Thankfully, 46 years of loving me have taught him some things. He calmly reminded me that I’d been sick for two weeks and needed to take it easy until I was back on track. He gently reassured me that I was the most worthwhile person he knows, and he enumerated some things he would do for me to get them off my plate. Then he wisely insisted that I take the phone off the hook and go back to bed.
Sure enough, when I emerged several hours later, after sleeping soundly, I was a different person — mostly feeling like myself again.
Here’s what I learned from this experience:
My three intentions for 2019
In recent years, I’ve avoided the kind of New Year’s resolutions that felt like burdens. You know the kind I mean—they only last a few weeks before they’re forgotten. For 2019, I’m setting three intentions instead:
1. I will practice self-care because self-care is not selfish
I’ve written about this before: “Self is not a dirty word.” For 2019, I will practice self-care to ensure my one earthly body is able to serve me and whatever I am called to do. This will involve healthy choices around moving, eating, and sleeping. It will also include making space—physical space, mental space, and spiritual space—so I can breathe and be open. As Laura West loves to remind me, “Say No more often and Yes more fully.” We take care of our car engine so it will get us where we want to go. We need to take care of our bodies with the same commitment.

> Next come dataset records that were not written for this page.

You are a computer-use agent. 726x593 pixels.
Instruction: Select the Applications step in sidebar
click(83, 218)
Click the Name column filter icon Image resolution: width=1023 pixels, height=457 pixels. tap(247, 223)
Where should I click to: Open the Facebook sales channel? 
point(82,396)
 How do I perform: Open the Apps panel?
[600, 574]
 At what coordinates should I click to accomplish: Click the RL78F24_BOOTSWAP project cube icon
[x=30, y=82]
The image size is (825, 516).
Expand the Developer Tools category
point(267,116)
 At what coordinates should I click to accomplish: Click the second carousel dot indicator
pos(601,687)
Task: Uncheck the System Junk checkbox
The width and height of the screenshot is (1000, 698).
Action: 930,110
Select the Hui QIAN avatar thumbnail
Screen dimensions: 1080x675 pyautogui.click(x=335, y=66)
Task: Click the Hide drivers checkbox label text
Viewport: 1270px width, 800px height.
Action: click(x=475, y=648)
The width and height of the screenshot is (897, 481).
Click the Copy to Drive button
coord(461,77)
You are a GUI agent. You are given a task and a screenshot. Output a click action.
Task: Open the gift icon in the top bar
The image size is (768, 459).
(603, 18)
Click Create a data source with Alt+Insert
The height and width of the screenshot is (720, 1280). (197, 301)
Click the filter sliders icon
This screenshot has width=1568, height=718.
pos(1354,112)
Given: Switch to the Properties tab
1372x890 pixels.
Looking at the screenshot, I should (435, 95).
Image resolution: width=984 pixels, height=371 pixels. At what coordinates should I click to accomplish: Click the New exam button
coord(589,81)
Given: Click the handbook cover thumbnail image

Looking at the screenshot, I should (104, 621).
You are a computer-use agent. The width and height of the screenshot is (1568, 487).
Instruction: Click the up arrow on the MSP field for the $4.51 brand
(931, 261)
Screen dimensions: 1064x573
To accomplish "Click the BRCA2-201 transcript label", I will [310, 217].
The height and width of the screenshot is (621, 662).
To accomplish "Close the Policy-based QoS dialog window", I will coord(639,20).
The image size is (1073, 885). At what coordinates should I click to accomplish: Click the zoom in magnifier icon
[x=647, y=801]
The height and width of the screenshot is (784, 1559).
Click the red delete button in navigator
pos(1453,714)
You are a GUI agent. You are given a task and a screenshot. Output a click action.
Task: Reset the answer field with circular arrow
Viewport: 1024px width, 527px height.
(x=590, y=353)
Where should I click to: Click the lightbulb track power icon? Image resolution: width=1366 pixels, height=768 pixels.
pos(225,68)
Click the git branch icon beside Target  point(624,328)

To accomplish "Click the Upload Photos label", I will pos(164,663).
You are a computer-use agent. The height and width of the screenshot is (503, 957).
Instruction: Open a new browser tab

2. When facing a decision or a reaction, I will ask this question: is it in my control or not?
The Stoics (and St. Francis) were right: we shouldn’t worry about what is out of our control. In my recent immersion into the ideas of the ancient, but surprisingly contemporary, philosophy of Stoicism, one of the core principles of living one’s best life is to identify those things beyond your control and let them go. You can’t control them. You can only control what you do about them. Then embrace those things you can control and do them as well as you possibly can: with love, with intention, and with integrity.
3. I will be the best me I can possibly be
I have realized that self-judgment runs most rampant when my ego is trying to tell me I have to be a certain way or else (or else someone will disapprove…or else I’ll be criticized…or else I’ll be letting someone down…or else…). These three quotes really call to me right now:
“To be yourself in a world that is constantly trying to make you something else is the greatest accomplishment.” ~ Ralph Waldo Emerson
“The only person you should try to be better than is who you were yesterday.” ~ Attributed to many different people.
“This above all: to thine own self be true, And it must follow, as the night the day, Thou canst not then be false to any man.” ~ William Shakespeare’s character Polonius
Let the harmful bubbles float away
After I was rested and began to revisit the crazy accusations my mind had thrown at me during the night, I found they had lost the power to make me miserable. Like soap bubbles blown from a child’s bubble wand, I released all the ones I could and let them float harmlessly away.
For 2019, I will try to take care of myself, let go of things I can’t control, and be the best me I can possibly be. If I can do that, I’ll look back on this year as the best year yet.
Here’s what I believe
There’s one thing I believe with all my heart: every day I’m alive will bring opportunities to love and serve, and isn’t that what life is all about?